I also considered his point of view… perhaps he felt he was helping. Maybe he imagined himself a male Jillian Michaels on wheels and was convinced he was shouting out supportive coach-like positive reinforcement because after all wouldn’t the ONLY reason that I’d be out there power walking around the lake be to walk off my big ol’ booty?
But in the end I kept coming back to the anger. If I saw him again I’d be prepared. I’d head him off at the stop sign. I’d lean in toward the car. I would aim and fire,
“Did I ask for your help??? What you said didn’t help. I don’t want your help! Your help is based on assumptions and a one sided point of view. How dare you intrude into my world only to wound me with your misguided bullets of support. The only thing I had to walk off, Babeee, was the anger, hurt, and humiliation you left in your so called helpful wake.”
Sigh. As if…
As a person who has devoted decades to repairing wounds inflicted by other’s good intentions, it is startling to find that I am still vulnerable when I am the target of an emotional drive by. But I am human and hence, an on-going work in progress. For a few days after the incident I noticed that I was more hyper-vigilant. There was less of a jaunt in my step, and I felt vulnerable. I wondered if everyone assumed that my walking regimen was motivated by my need to fit in to what society expects a woman’s body to look like?
I thought of T-shirts I could wear.
Walking 4 my Health NOT 2 B a Size 4
Who Asked U?
Occupy my Big Fat…
Well, you get the idea…
The good news is that my recovery time is quicker than it used to be and I no longer punish myself for not being perfect in the eyes of others. The inner “should have” voices are quiet again and the P.T.S.D. (Post Traumatic Shouting Disorder) symptoms have faded.
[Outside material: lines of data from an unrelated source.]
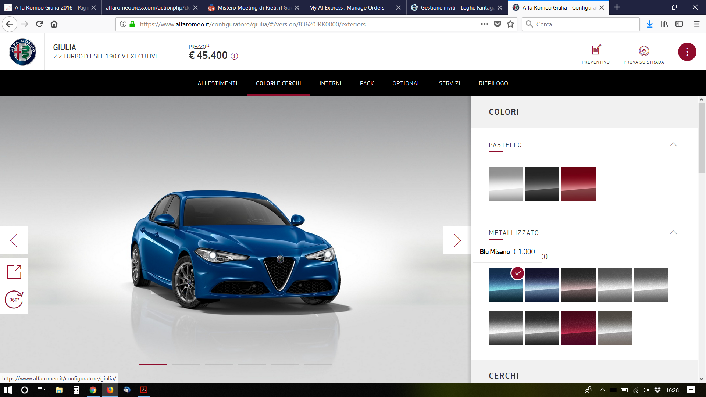Show next car image with right arrow
Viewport: 706px width, 397px height.
tap(457, 240)
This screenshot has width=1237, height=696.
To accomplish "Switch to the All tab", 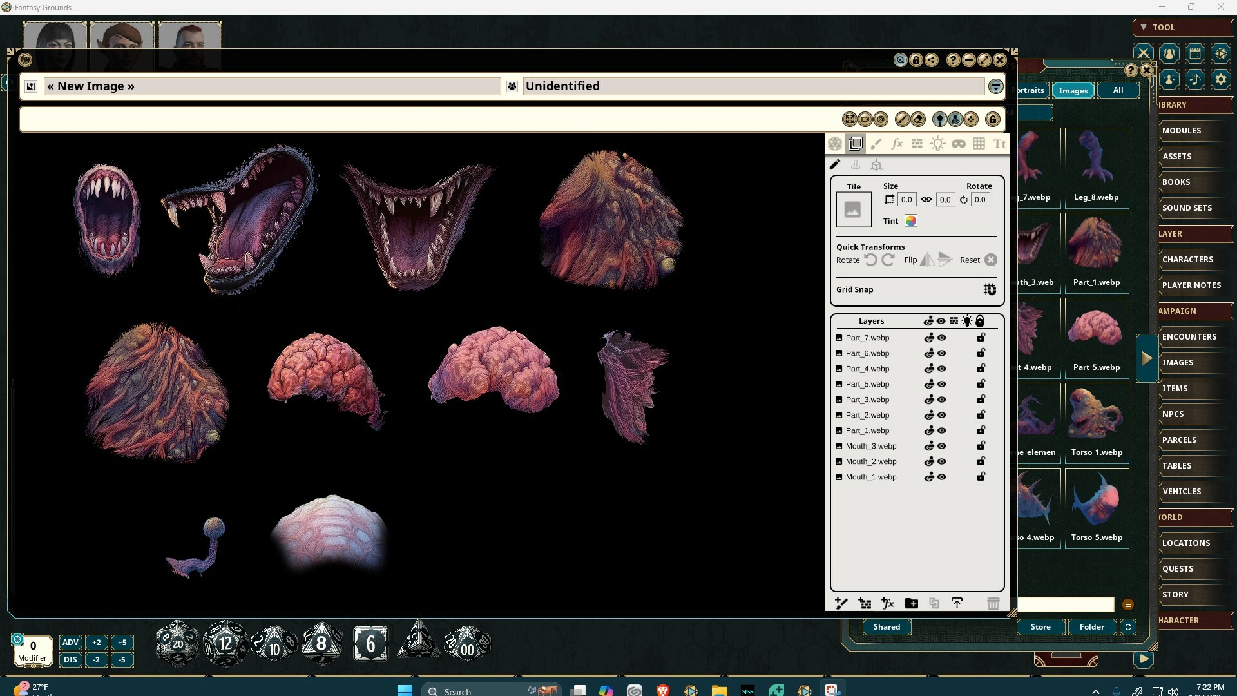I will tap(1117, 90).
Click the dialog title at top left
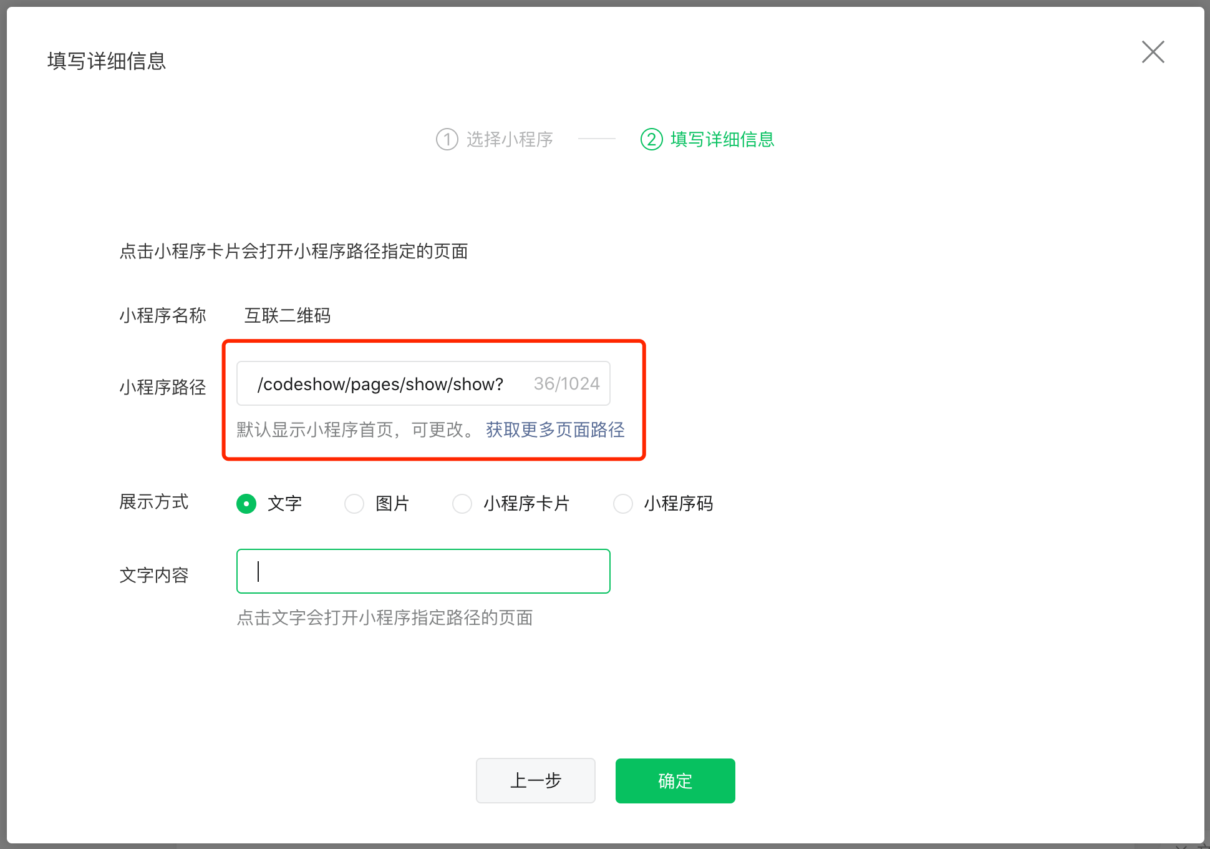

I’m back at The Lake walking and reveling in all she has to offer. Yet as I write this I find myself back in Dr. Deah’s Hollywood where this post goes viral and finds its way not just to my fellow “victims” but to the perpetrators. In a cinematic montage we see the people who believe they are doing a good deed, through their unsolicited coaching and commenting, having an epiphany. In a classic light bulbs flashing scene we witness AHA moments, one after one.
- “I get it…she isn’t a project that needs fixing.”
- “Eureka! She has her own valid definition of beauty!”
- “What is that you say? A health focused approach to living life and NOT a weight focused approach?”
We see them in their cars steering clear of The Lake, or if they do drive by, they smile a knowing smile, keep their comments to themselves and do not disrupt The Lake’s placid ecosystem. Change is in the air and all body self-consciousness has evaporated; cormorants fly by and we fade to black.
But until then, here in Dr. Deah’s Oakland, when I walk, I wear my ASDAH T-shirt and if anyone asks me how I feel about walking around Lake Merritt, my answer will be:
“It’s a great neighborhood, relatively safe, with the occasional drive by.”